打开一登入框,尝试一下admin,admin
发现给出pass错误的响应,怀疑是存在admin账号的
尝试一下其他用户名,给出user错误,那么admin用户肯定存在
既然知道了存在admin用户,**一手弱口令肯定没肯定不会亏。(无法爆出来)
查看源代码,有一段base32,解码再解base64select * from user where username = ‘$name’
是一sql查询语句
接下来尝试注入,输入or的时候发现被过滤登入框fuzz一下,发现or,(),=,被过滤。
大小写可以过or,其他两个就没办法了,
联合查询发现有三列,
尝试了一下堆叠,没有,到这自己的思路就没了。只能看大佬的wp
学到一个联合注入新知识
在联合查询并不存在的数据时,联合查询就会构造一个虚拟的数据。
下面是一个自己的本地环境
数据库原本这几个用户名和密码
执行select * from flag WHERE username=‘admi’ union select 1,‘admin’,'ababa’语句时,就会虚构一个如下图的数据
回到题目;
select * from user where username = ‘$name’
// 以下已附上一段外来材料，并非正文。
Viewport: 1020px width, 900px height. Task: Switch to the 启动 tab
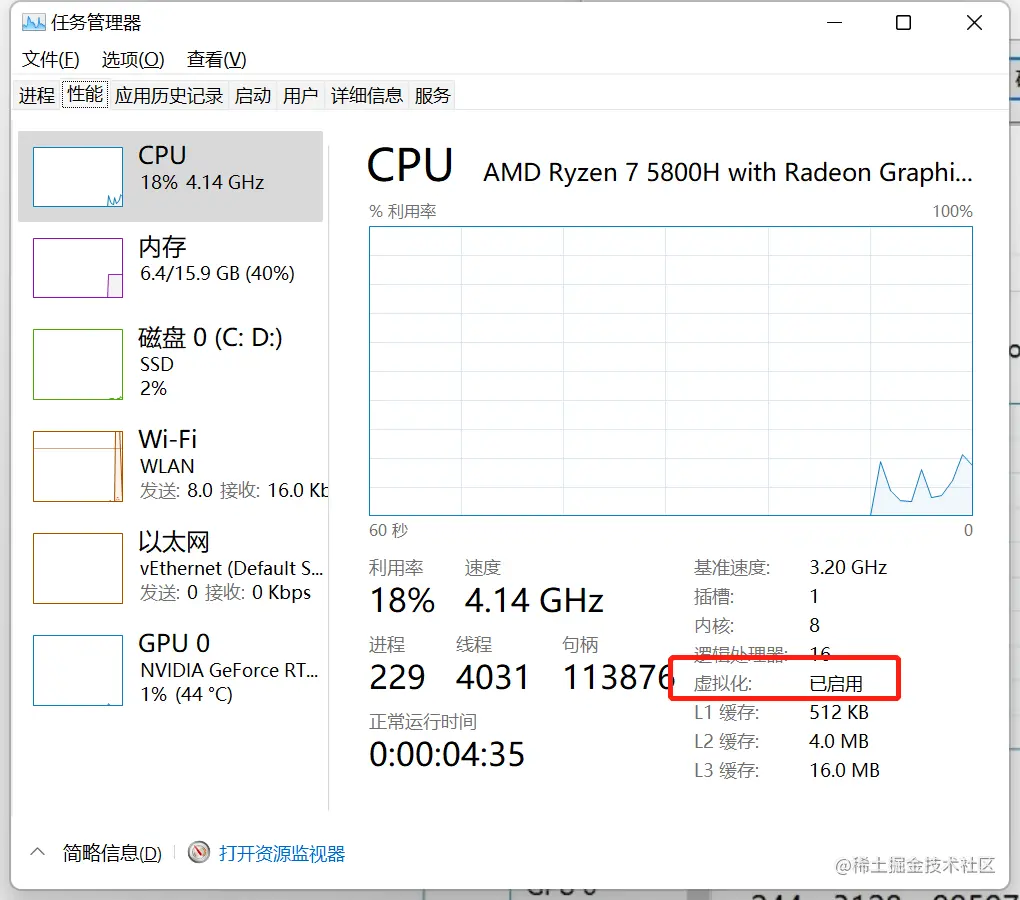tap(252, 96)
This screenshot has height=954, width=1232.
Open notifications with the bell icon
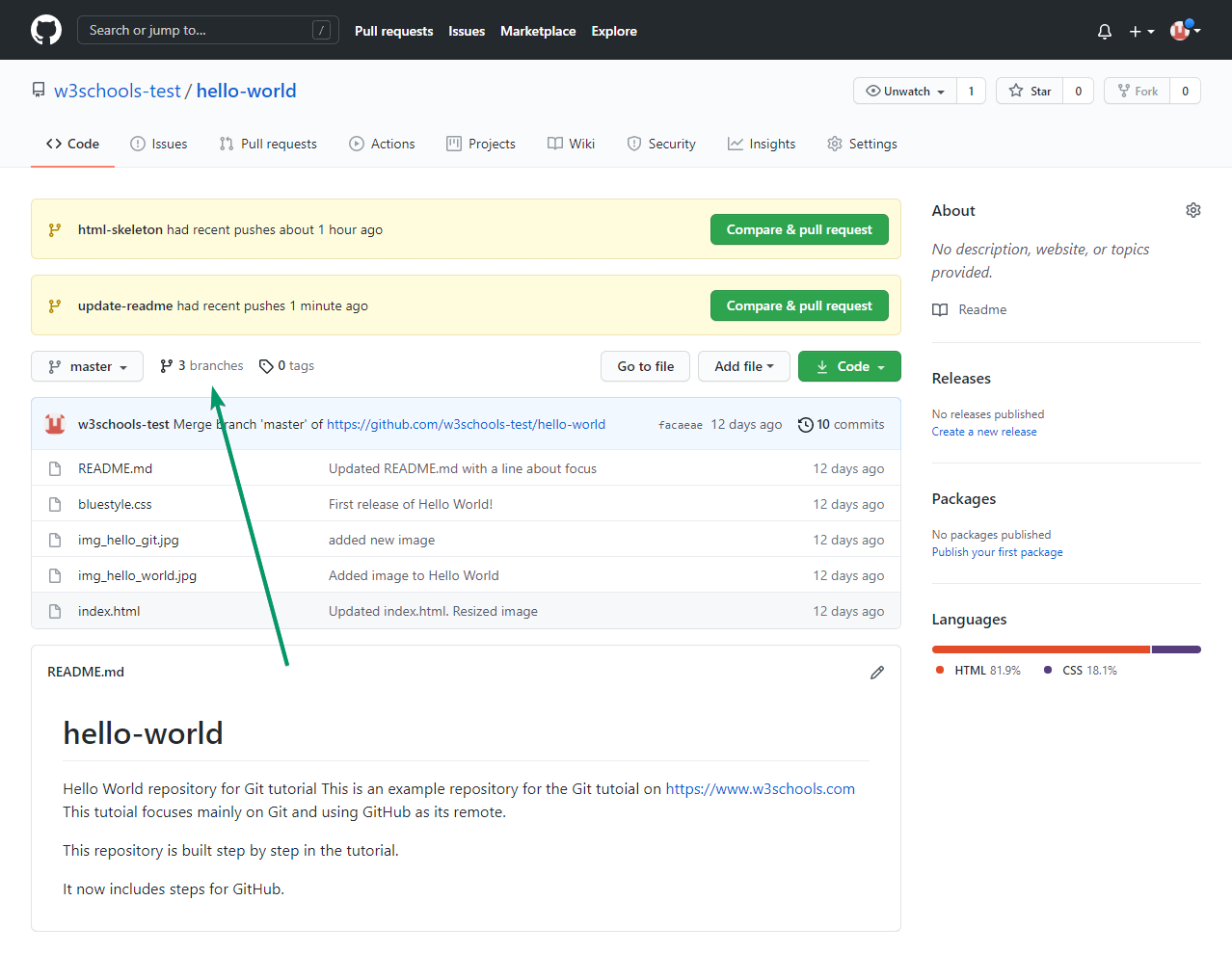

username的查询语句是这样的,password判断大概率就是满足admin后,判断密码是否相等,放入数据库的密码一般是加密,一般加密就那么几种,这里尝试出是md5
构造playload:name=1’ union select 0,‘admin’,‘81dc9bdb52d04dc20036dbd8313ed055’%23&pw=1234
以上playload是利用联合查询构造虚拟数据,让其判断admin,和其密码的md5值,只要我们构造对应密码的md5值,就可以利用虚拟身份绕过审核机制。